6. These shares are held by Lux Total Opportunities, L.P. ("LTO"). Lux Total Opportunities Partners, LLC ("LTOP") is the general partner of LTO and exercises voting and dispositive power over the shares noted herein held by LTO. The Individual Lux Managers are the individual managing members of LTOP. The Individual Lux Managers, as the sole managers of LTOP, may be deemed to beneficially own the shares held by LTO. Each of LTOP and the Individual Lux Managers disclaims beneficial ownership over these shares except to the extent of their pecuniary interest therein.

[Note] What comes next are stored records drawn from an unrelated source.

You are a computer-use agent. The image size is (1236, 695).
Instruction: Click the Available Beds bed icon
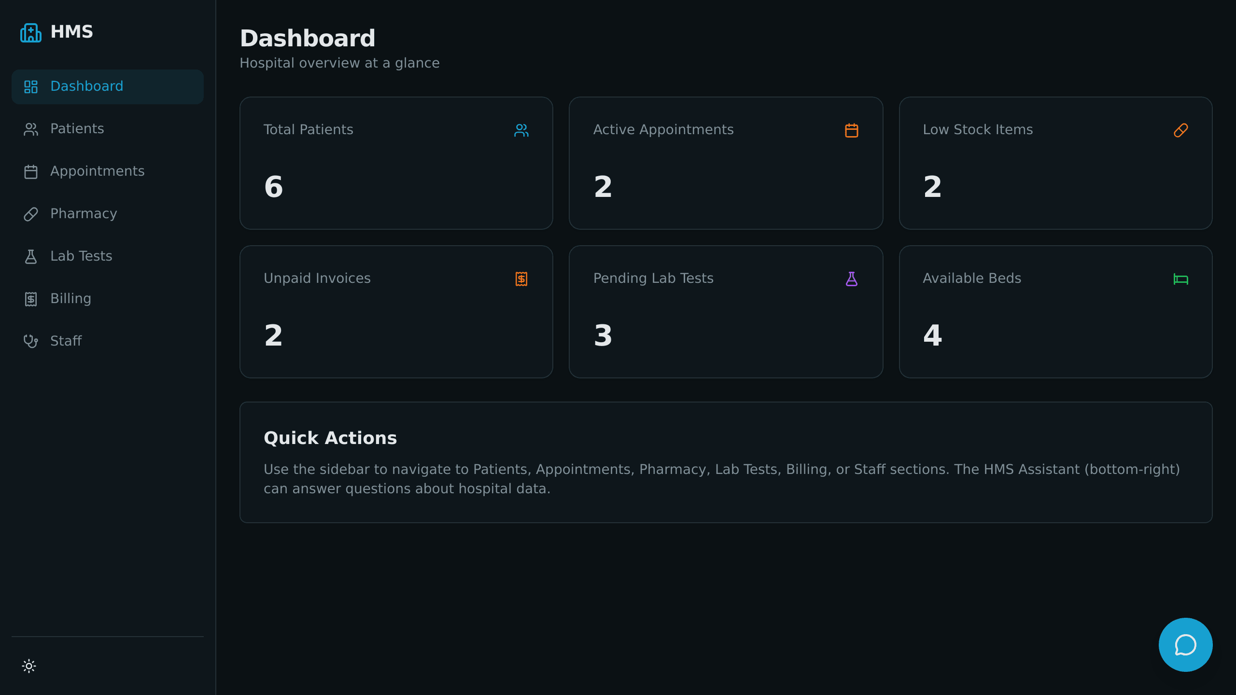click(1181, 279)
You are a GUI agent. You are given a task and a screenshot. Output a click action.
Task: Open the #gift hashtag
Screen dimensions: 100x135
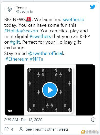(x=15, y=42)
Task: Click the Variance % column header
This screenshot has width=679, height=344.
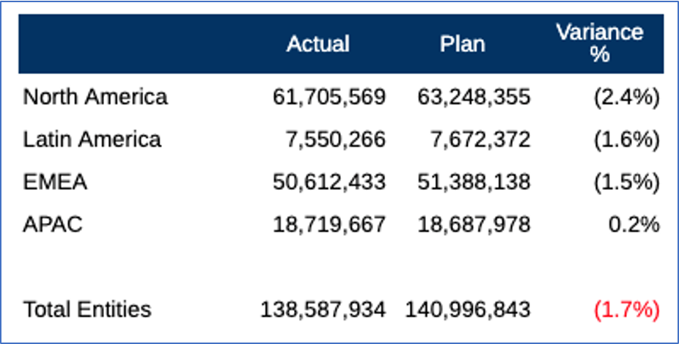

7. The Series B-1 Preferred Stock is convertible into Common Stock on a 1-for-7.4578 basis and has no expiration date. Upon the closing of the Issuer's IPO, all shares of Series B-1 Preferred Stock will be converted into shares of Common Stock of the Issuer.
8. The Series C Preferred Stock is convertible into Common Stock on a 1-for-7.4578 basis and has no expiration date. Upon the closing of the Issuer's IPO, all shares of Series C Preferred Stock will be converted into shares of Common Stock of the Issuer.
9. The Series C-1 Preferred Stock is convertible into Common Stock on a 1-for-7.4578 basis and has no expiration date. Upon the closing of the Issuer's IPO, all shares of Series C-1 Preferred Stock will be converted into shares of Common Stock of the Issuer.
10. The Series D Preferred Stock is convertible into Common Stock on a 1-for 7.4578 basis and has no expiration date. Upon the closing of the Issuer's IPO, all shares of Series D Preferred Stock will be converted into shares of Common Stock of the Issuer.
/s/ Josh Wolfe 02/04/2026
/s/ Peter Hebert 02/04/2026
Lux Ventures V, L.P., By: Lux Venture Partners V, LLC, its General Partner, By: Peter Hebert, Managing Member /s/ Peter Hebert 02/04/2026
Lux Venture Partners V, LLC,, By: Peter Hebert, Managing Member /s/ Peter Hebert 02/04/2026
Lux Co-Invest Opportunities II, L.P., By: Lux Co-Invest Partners II, LLC, its General Partner, By: Peter Hebert, Managing Member /s/ Peter Hebert 02/04/2026
Lux Co-Invest Partners II, LLC, By: Peter Hebert, Managing Member /s/ Peter Hebert 02/04/2026
Lux Total Opportunities, L.P., By: Lux Total Opportunities Partners, LLC, its General Partner, By: Peter Hebert, Managing Member /s/ Peter Hebert 02/04/2026
Lux Total Opportunities Partners, LLC, By: Peter Hebert, Managing Member /s/ Peter Hebert 02/04/2026
** Signature of Reporting Person Date
Reminder: Report on a separate line for each class of securities beneficially owned directly or indirectly.
* If the form is filed by more than one reporting person, see Instruction 5 (b)(v).
** Intentional misstatements or omissions of facts constitute Federal Criminal Violations See 18 U.S.C. 1001 and 15 U.S.C. 78ff(a).
Note: File three copies of this Form, one of which must be manually signed. If space is insufficient, see Instruction 6 for procedure.